Places to plant trees

imageThink there are no places left to plant trees? Think again!

When it seems there’s no land left for trees, landowners are invited to consider four possible areas to plant

Landowners plant tens of thousands of trees locally through conservation authority programs; Funding is available to help cover costs

No room for trees? Think again. A local conservation authority is suggesting four areas where you might consider planting trees. 

When discussing tree planting with farmers, stewardship staff sometimes hear the response that “I don’t have any room left for trees on my farm.” Faced with this challenge, during the newly launched spring tree order program for 2018, staff of Ausable Bayfield Conservation are proposing four areas where trees can be planted on a farm with minimal if any loss of farmland:

1. Along rivers and municipal drains. Trees can be planted along both sides of natural watercourses where land isn’t great for crop production. With the transition from pastures to cash crops, these valleylands are better suited for trees than investing crop inputs for mediocre yields. Trees can be planted on one side of municipal drains with the other side left open for future maintenance. Trees can be selected with roots that won’t plug tiles. Trees along watercourses have a secondary benefit of wind erosion control. 

2. Farmsteads. Trees around feedlots provide shade in the summer and reduce wind chill in the winter. This makes the temperatures more comfortable for livestock and people. Cattle that spend less energy keeping warm have better weight gain. Trees around houses reduce energy costs and reduce grass-cutting costs.

3. Property lines. In the past, ‘good fences made good neighbours’ but more and more often windbreaks delineate property boundaries. The trees also reduce wind erosion across fields. Studies show an increase in crop yields greater than the loss of a few rows of crops.

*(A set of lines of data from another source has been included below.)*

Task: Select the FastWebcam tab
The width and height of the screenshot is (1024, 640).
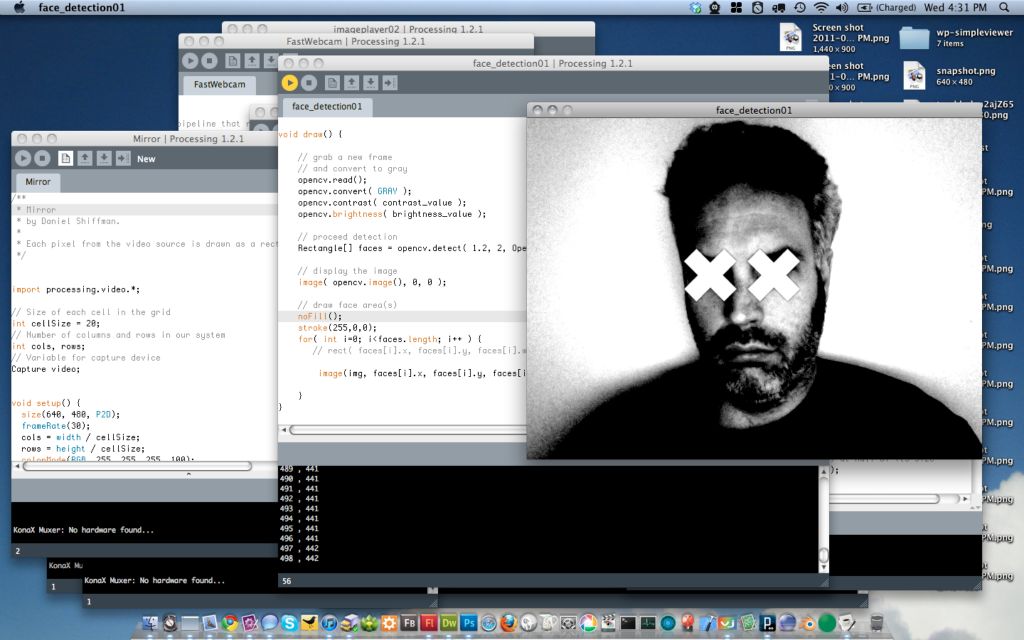Action: pos(219,85)
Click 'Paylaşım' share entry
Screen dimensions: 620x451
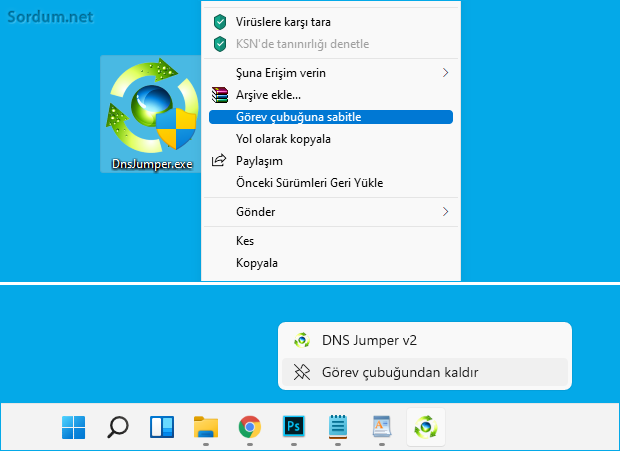(x=259, y=161)
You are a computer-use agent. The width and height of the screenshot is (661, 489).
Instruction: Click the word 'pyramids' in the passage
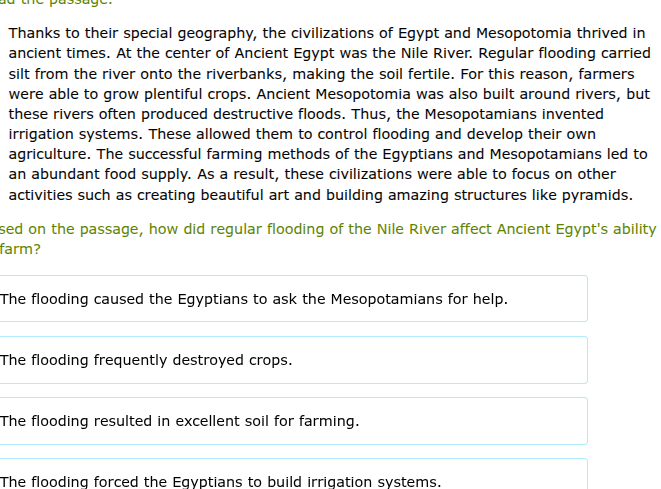point(598,195)
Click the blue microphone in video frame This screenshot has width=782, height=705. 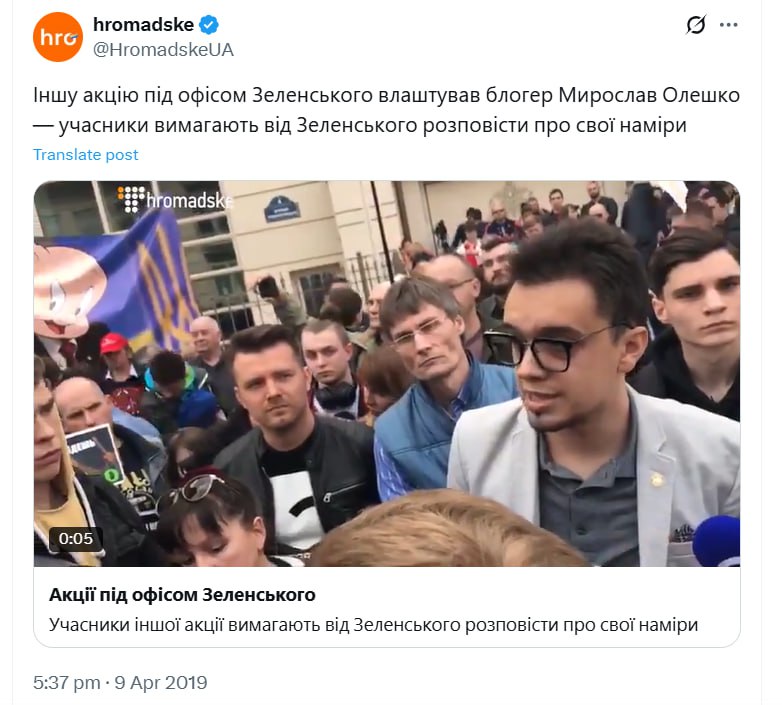pyautogui.click(x=716, y=541)
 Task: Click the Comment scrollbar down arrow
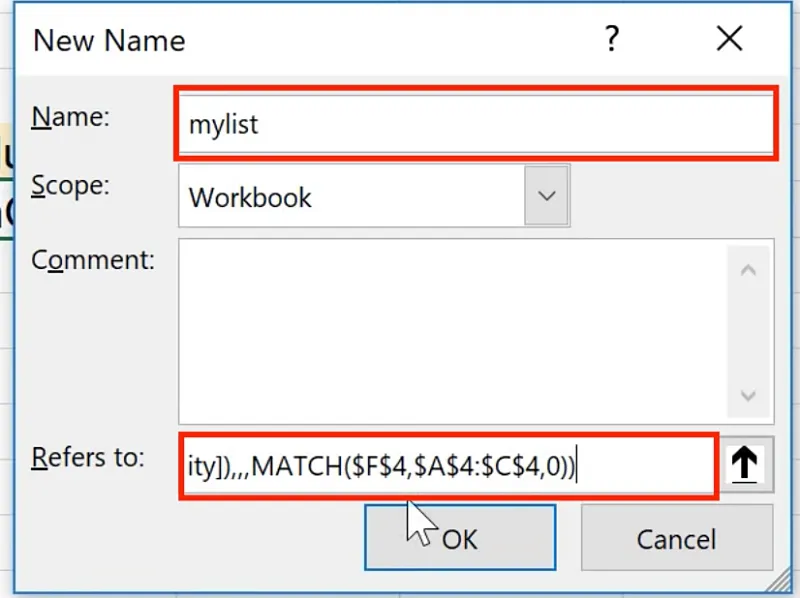(748, 396)
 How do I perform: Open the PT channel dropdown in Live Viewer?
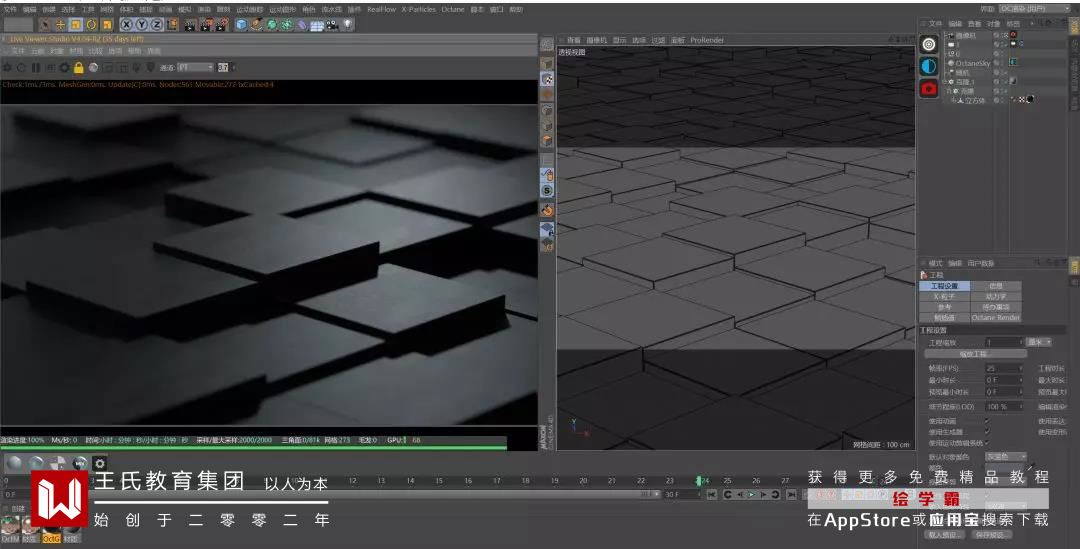click(195, 67)
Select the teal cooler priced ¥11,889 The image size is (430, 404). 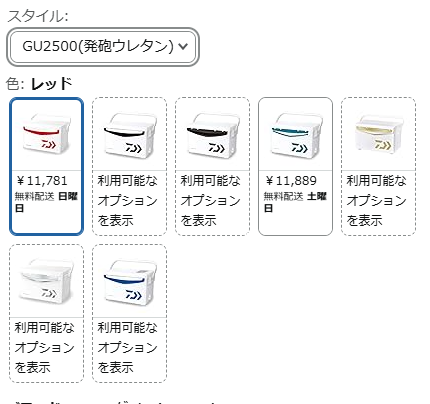click(x=295, y=166)
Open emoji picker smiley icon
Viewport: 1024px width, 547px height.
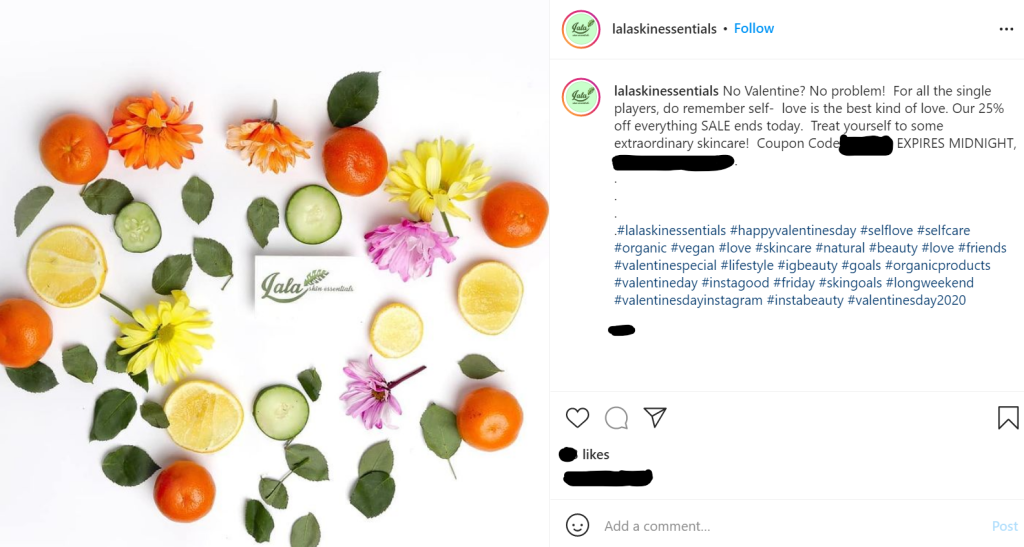tap(577, 525)
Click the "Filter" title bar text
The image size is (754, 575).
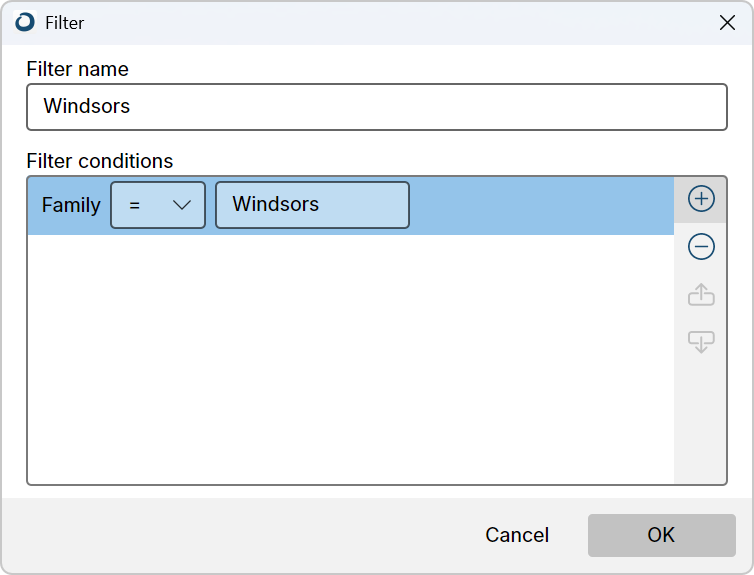tap(65, 23)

A row of trees planted across a slope reduces water erosion as well. 

4. Squaring up a field. With larger equipment, including sprayers, it’s more difficult to get into those irregular, small corners of fields. More people are squaring up fields by planting trees instead of clearing trees. 

Ausable Bayfield Conservation has launched its Spring Tree Order program for 2018. The local conservation authority has announced the spring tree order form is now online at abca.on.ca. The conservation authority receives mail-in orders until January 31, 2018. Orders are taken accompanied by payment until February 28, 2018.  Contact Ian Jean at Ausable Bayfield Conservation at abca.on.ca to find out more or call toll-free 1-888-286-2610.

Landowners plant tens of thousands of trees through the spring and autumn tree order programs but the spring program is the largest of the two, said Ian Jean, Forestry and Land Stewardship Specialist with Ausable Bayfield Conservation Authority (ABCA). “We have spring and fall tree order programs but spring is the bigger season by far,” according to Jean. Copies of the tree order form can be found and printed from abca.on.ca or they are available at the office at 71108 Morrison Line, just east of Exeter and south of Highway 83. 

Trees do take up some space but the benefits for crops, livestock and people can outweigh the space lost, according to stewardship staff.

The outlook for funding to help with the costs of trees is also bright for this spring. Farmers can receive grants from a number of sources, to cover the costs of tree stock and planting.